* **Records contained in a dataset**
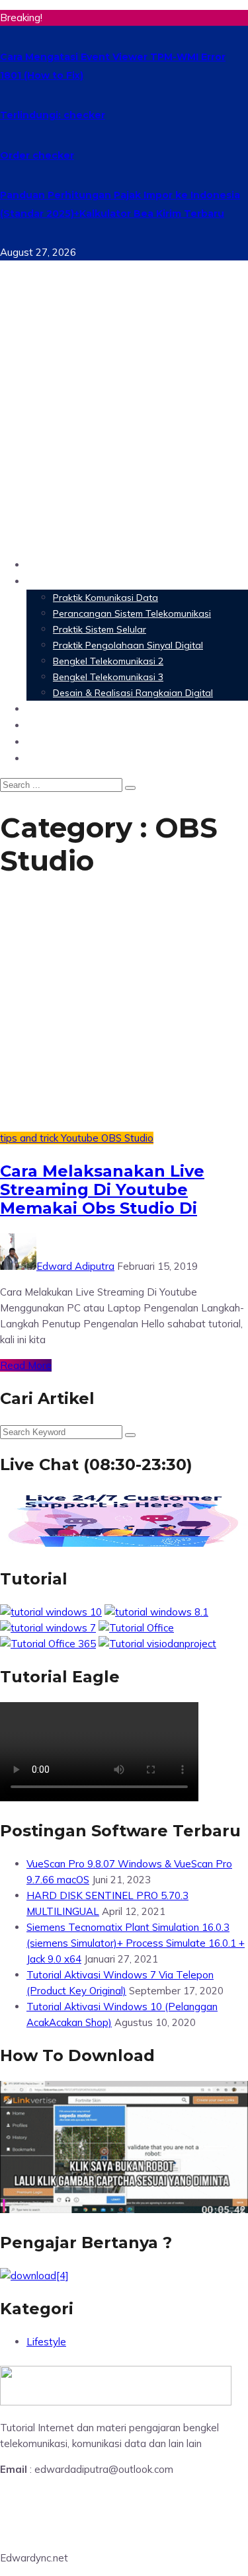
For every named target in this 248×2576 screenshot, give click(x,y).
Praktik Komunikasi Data (105, 598)
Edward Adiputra (75, 1266)
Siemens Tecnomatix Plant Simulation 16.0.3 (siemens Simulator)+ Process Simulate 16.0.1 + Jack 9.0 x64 (135, 1943)
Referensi (52, 741)
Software (52, 708)
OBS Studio (127, 1138)
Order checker (37, 155)
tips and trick (30, 1138)
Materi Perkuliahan (81, 580)
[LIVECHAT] (124, 1546)
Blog (39, 757)
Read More (26, 1365)
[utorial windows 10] (48, 1627)
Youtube (81, 1138)
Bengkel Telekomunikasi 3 (108, 677)
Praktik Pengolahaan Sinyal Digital (128, 645)
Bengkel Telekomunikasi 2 (108, 661)
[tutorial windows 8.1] (156, 1612)
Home (43, 564)
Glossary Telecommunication (107, 724)
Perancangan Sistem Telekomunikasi (132, 613)
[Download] (34, 2275)
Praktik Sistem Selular (99, 629)
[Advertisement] (124, 423)
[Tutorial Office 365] (48, 1643)
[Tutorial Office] (136, 1627)
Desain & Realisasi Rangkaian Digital (133, 693)
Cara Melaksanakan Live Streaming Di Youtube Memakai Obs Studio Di (102, 1189)
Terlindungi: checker (52, 115)
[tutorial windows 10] (51, 1612)
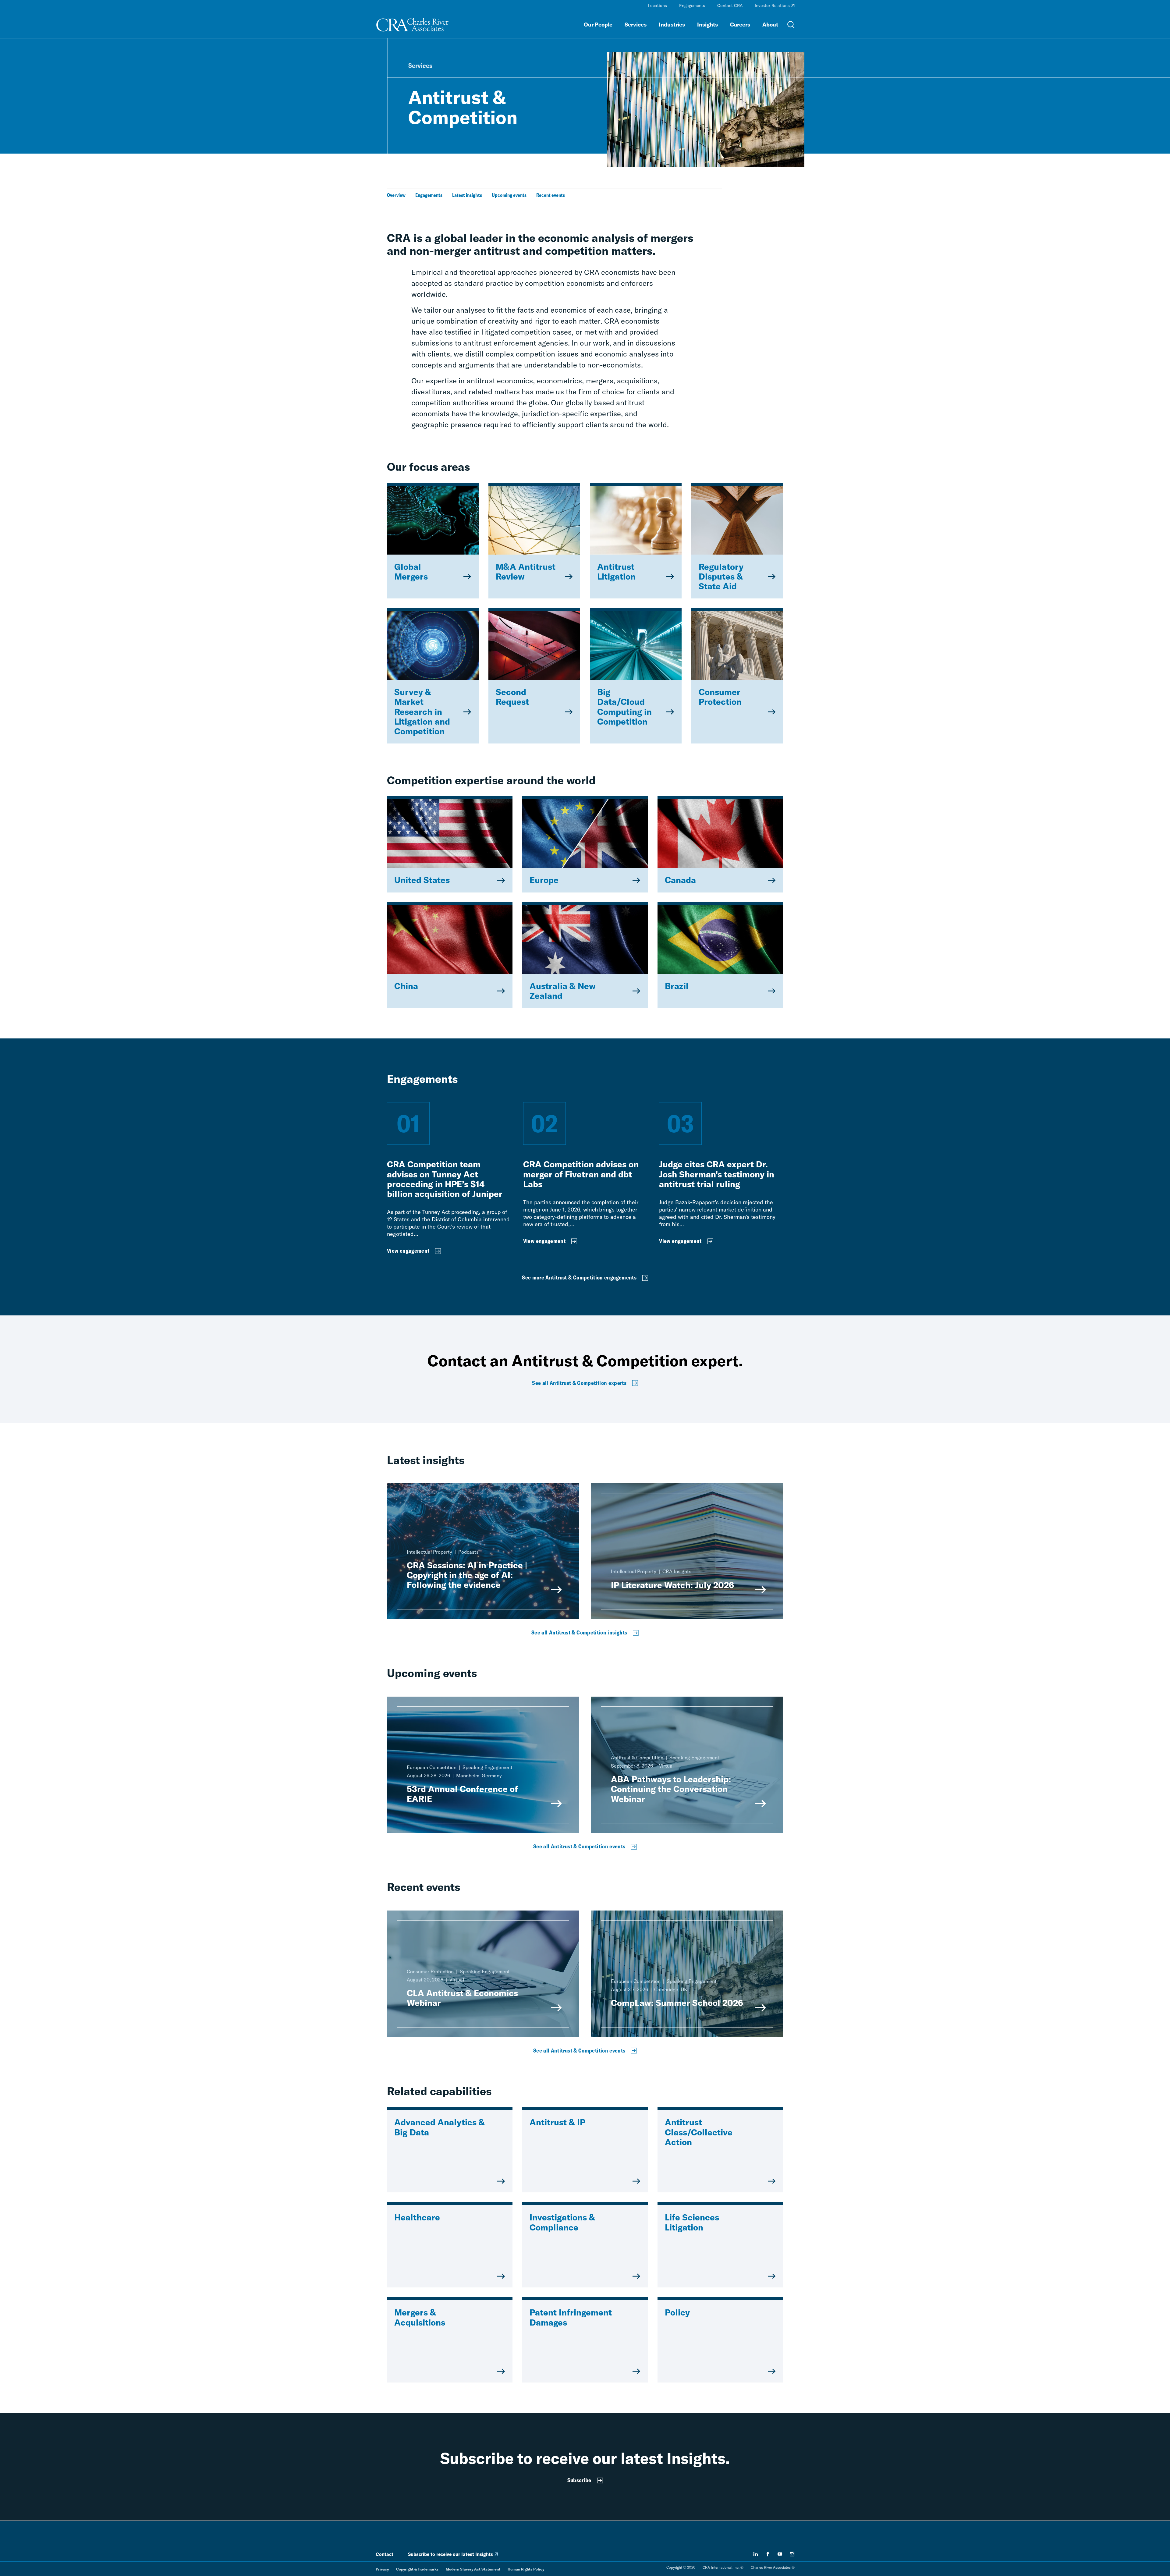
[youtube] (780, 2554)
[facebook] (767, 2554)
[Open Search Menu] (791, 24)
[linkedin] (755, 2554)
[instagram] (792, 2554)
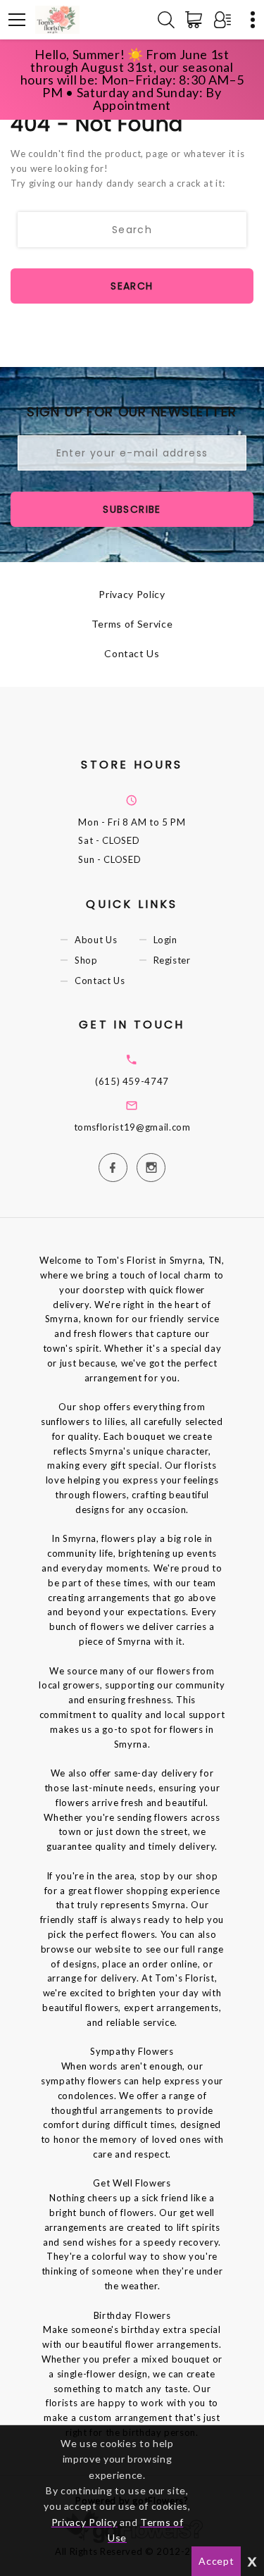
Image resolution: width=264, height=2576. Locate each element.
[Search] (166, 20)
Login (165, 939)
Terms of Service (132, 624)
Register (172, 960)
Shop (86, 960)
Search (132, 286)
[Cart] (196, 19)
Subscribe (132, 509)
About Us (96, 939)
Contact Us (132, 653)
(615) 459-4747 (132, 1081)
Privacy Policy (132, 594)
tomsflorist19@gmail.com (132, 1127)
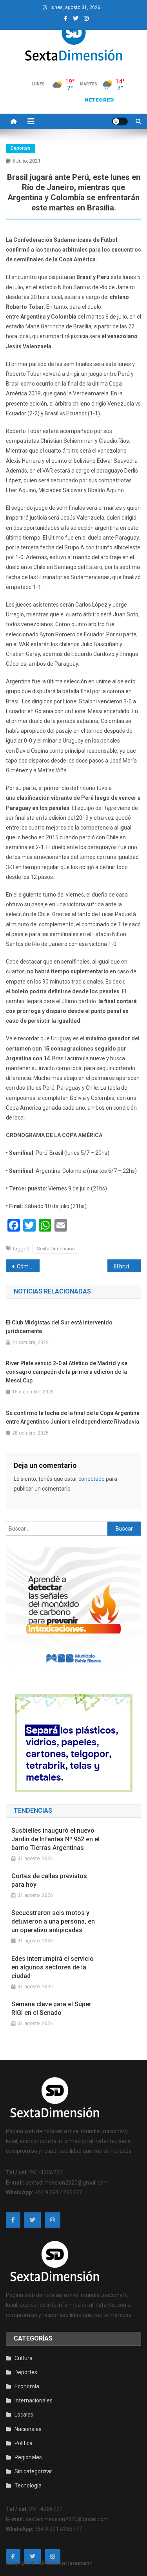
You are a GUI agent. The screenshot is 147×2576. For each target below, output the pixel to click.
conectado (91, 1479)
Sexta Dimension (56, 1249)
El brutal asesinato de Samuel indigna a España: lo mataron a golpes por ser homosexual (127, 1266)
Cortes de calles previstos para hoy (49, 1880)
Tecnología (28, 2485)
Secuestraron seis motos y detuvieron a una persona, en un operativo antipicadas (53, 1921)
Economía (27, 2386)
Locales (24, 2414)
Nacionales (28, 2429)
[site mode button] (120, 121)
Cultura (24, 2358)
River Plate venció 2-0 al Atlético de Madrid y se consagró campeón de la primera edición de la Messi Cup (66, 1372)
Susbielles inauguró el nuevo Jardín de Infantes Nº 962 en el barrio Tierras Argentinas (55, 1839)
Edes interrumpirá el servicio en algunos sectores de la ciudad (52, 1967)
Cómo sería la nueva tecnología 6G (28, 1266)
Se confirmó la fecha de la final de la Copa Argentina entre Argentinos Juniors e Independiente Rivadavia (73, 1417)
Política (24, 2443)
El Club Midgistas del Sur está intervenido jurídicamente (59, 1326)
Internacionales (34, 2400)
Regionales (28, 2457)
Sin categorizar (33, 2471)
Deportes (21, 148)
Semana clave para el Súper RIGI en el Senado (51, 2008)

* **What is being asked**
Restate the data above verbatim, skipping every image.

* **Output**
For every named target in this 248×2576 screenshot, give click(x,y).
Praktik Komunikasi Data (105, 598)
Edward Adiputra (75, 1266)
Siemens Tecnomatix Plant Simulation 16.0.3 (siemens Simulator)+ Process Simulate 16.0.1 + Jack 9.0 x64 (135, 1943)
Referensi (52, 741)
Software (52, 708)
OBS Studio (127, 1138)
Order checker (37, 155)
tips and trick (30, 1138)
Materi Perkuliahan (81, 580)
[LIVECHAT] (124, 1546)
Blog (39, 757)
Read More (26, 1365)
[utorial windows 10] (48, 1627)
Youtube (81, 1138)
Bengkel Telekomunikasi 3 (108, 677)
Praktik Pengolahaan Sinyal Digital (128, 645)
Bengkel Telekomunikasi 2 (108, 661)
[tutorial windows 8.1] (156, 1612)
Home (43, 564)
Glossary Telecommunication (107, 724)
Perancangan Sistem Telekomunikasi (132, 613)
[Download] (34, 2275)
Praktik Sistem Selular (99, 629)
[Advertisement] (124, 423)
[Tutorial Office 365] (48, 1643)
[Tutorial Office] (136, 1627)
Desain & Realisasi Rangkaian Digital (133, 693)
Cara Melaksanakan Live Streaming Di Youtube Memakai Obs Studio Di (102, 1189)
Terlindungi: checker (52, 115)
[tutorial windows 10] (51, 1612)
[youtube] (780, 2554)
[facebook] (767, 2554)
[Open Search Menu] (791, 24)
[linkedin] (755, 2554)
[instagram] (792, 2554)
Image resolution: width=264, height=2576. Locate each element.
[Search] (166, 20)
Login (165, 939)
Terms of Service (132, 624)
Register (172, 960)
Shop (86, 960)
Search (132, 286)
[Cart] (196, 19)
Subscribe (132, 509)
About Us (96, 939)
Contact Us (132, 653)
(615) 459-4747 (132, 1081)
Privacy Policy (132, 594)
tomsflorist19@gmail.com (132, 1127)
You are a GUI agent. The screenshot is 147×2576. For each target below, output the pixel to click.
conectado (91, 1479)
Sexta Dimension (56, 1249)
El brutal asesinato de Samuel indigna a España: lo mataron a golpes por ser homosexual (127, 1266)
Cortes de calles previstos para hoy (49, 1880)
Tecnología (28, 2485)
Secuestraron seis motos y detuvieron a una persona, en un operativo antipicadas (53, 1921)
Economía (27, 2386)
Locales (24, 2414)
Nacionales (28, 2429)
[site mode button] (120, 121)
Cultura (24, 2358)
River Plate venció 2-0 al Atlético de Madrid y se consagró campeón de la primera edición de la Messi Cup (66, 1372)
Susbielles inauguró el nuevo Jardín de Infantes Nº 962 en el barrio Tierras Argentinas (55, 1839)
Edes interrumpirá el servicio en algunos sectores de la ciudad (52, 1967)
Cómo sería la nueva tecnología 6G (28, 1266)
Se confirmó la fecha de la final de la Copa Argentina entre Argentinos Juniors e Independiente Rivadavia (73, 1417)
Política (24, 2443)
El Club Midgistas del Sur está intervenido jurídicamente (59, 1326)
Internacionales (34, 2400)
Regionales (28, 2457)
Sin categorizar (33, 2471)
Deportes (21, 148)
Semana clave para el Súper RIGI en el Senado (51, 2008)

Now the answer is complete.